L’homme moderne est apparu il y a 200 000 ans, si l’on en croit les plus vieux ossements retrouvés. Selon la théorie communément admise, il a quitté l’Afrique de l’Est il y a environ 60 000 ans. Mais, d’après les résultats des travaux d’une équipe pluridisciplinaire, publiés aujourd’hui dans Science, des hommes modernes ont franchi la mer Rouge il y a 125 000 ans.
Des outils caractéristiques de l’homme moderne. Sur le site de Jebel Faya, aux Émirats Arabes Unis, des archéologues ont trouvé des outils en pierre taillée. Quand on considère un tel outil, la technique utilisée est caractéristique de l’espèce et de l’”époque”.
La technique employée pour façonner les bifaces retrouvés dans la strate correspondant à 125 000 ans “indique une très probable origine est-africaine des outils” a indiqué l’archéologue américain Anthony Marks, qui s’exprimait lors d’une conférence de presse, peu avant la publication des travaux.
Auraient-ils pu être fabriqué par d’autres espèces ? En effet, les autres espèces d’hommes ont migré à travers ces régions avant l’homme moderne. Anthony Marks cite le cas d’hommes de la période acheuléenne qui ont disparu 400 000 avant que les outils de strate de Jebel Faya n’aient été fabriqués. Donc l’hypothèse d’une “origine est-africaine” est confortée puisque les outils ont été datés avec précisions grâce à le technique de datation par luminescence.
Comment l’homme moderne a franchi la mer Rouge ? Il y a environ 130 000 ans s’achevait une ère glaciaire. Pendant cette ère, les pôles étant très étendus, le niveau de la mer était très bas. Par ailleurs, les grands déserts étaient en expansion, poussant les populations vers l’est de l’Afrique. Quand elle a pris fin, explique Adrian Parker de l’Université d’Oxford, “les moussons sont remontées au nord apportant de la pluie sur la Péninsule arabique” qui était jusque-là aride.
Pendant une courte période, le niveau de la mer est resté très bas (voir tableau ci dessous). Les hommes ont pu , pendant cette petite fenêtre, traverser la mer Rouge sans mal et trouver sur l’autre rive un climat propice. Selon les scientifiques, à l’endroit le plus étroit, la mer Rouge ne faisait que quatre kilomètres. D’après Hans Pedro Ortun, la traversée était possible à marée basse, mais ils auraient aussi pu “utiliser des embarcations qu’ils avaient très certainement la capacité de fabriquer”.

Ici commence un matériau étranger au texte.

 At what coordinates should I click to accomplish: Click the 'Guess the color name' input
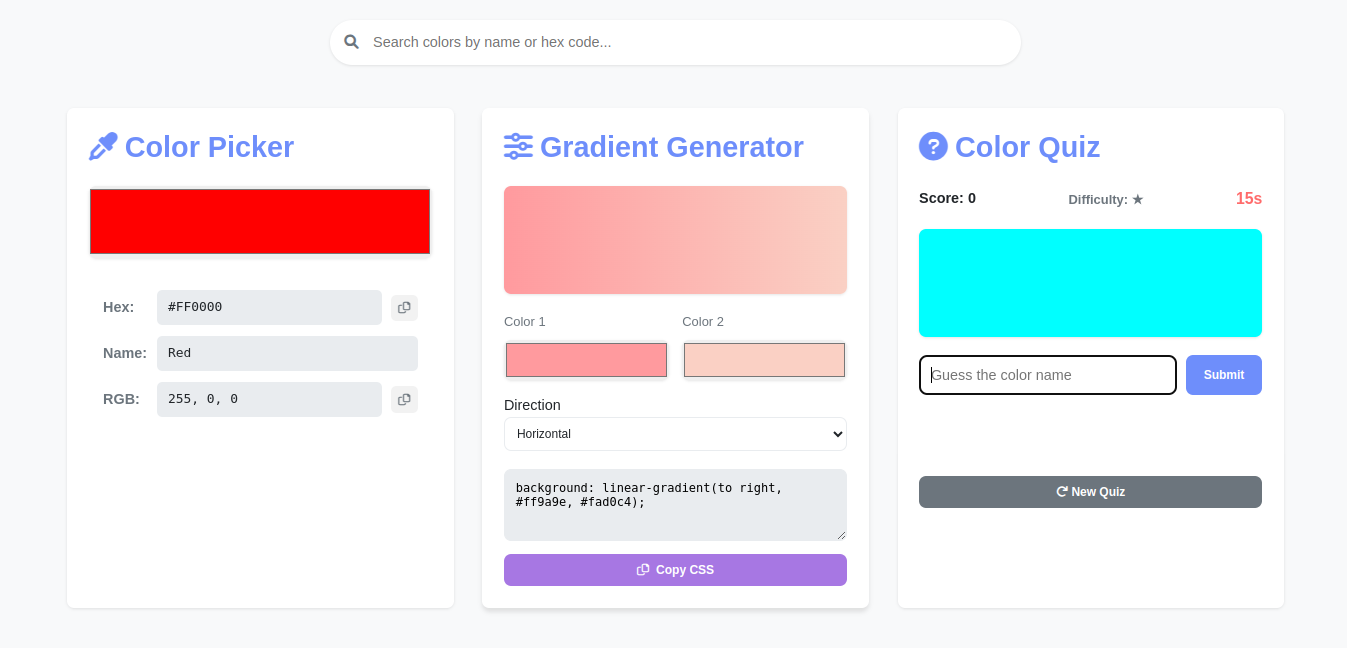1047,375
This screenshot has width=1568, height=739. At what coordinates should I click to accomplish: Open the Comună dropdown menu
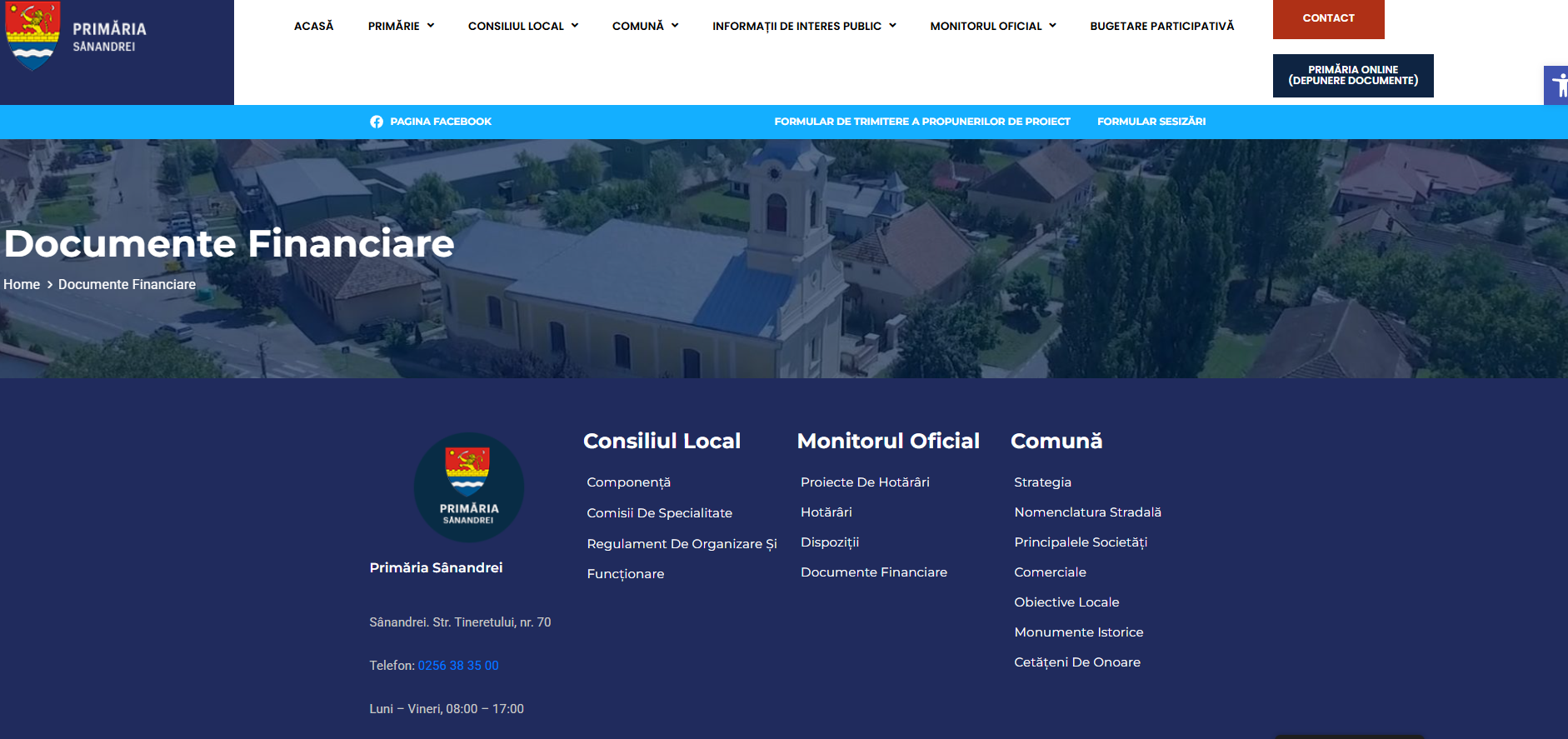[645, 26]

Avec cette nouvelle hypothèse, c’est tout le déroulement de la sortie d’Afrique qu’il faut repenser, comme le souligne Hans Pedro Ortun :
“Jusqu’à présent, nous pensions que c’étaient les développements culturels qui donnaient aux peuples l’opportunité de se déplacer hors d’Afrique. A la lumière de ces recherches, je pense désormais que c’est la modification du climat et de l’environnement qui est primordiale.
Le passage d’une ère glaciaire à une ère inter-glaciaire a ouvert d’autres voies pour quitter l’Afrique. C’est arrivé une fois, ça a pu se produire à d’autres occasions pendant le quaternaire.”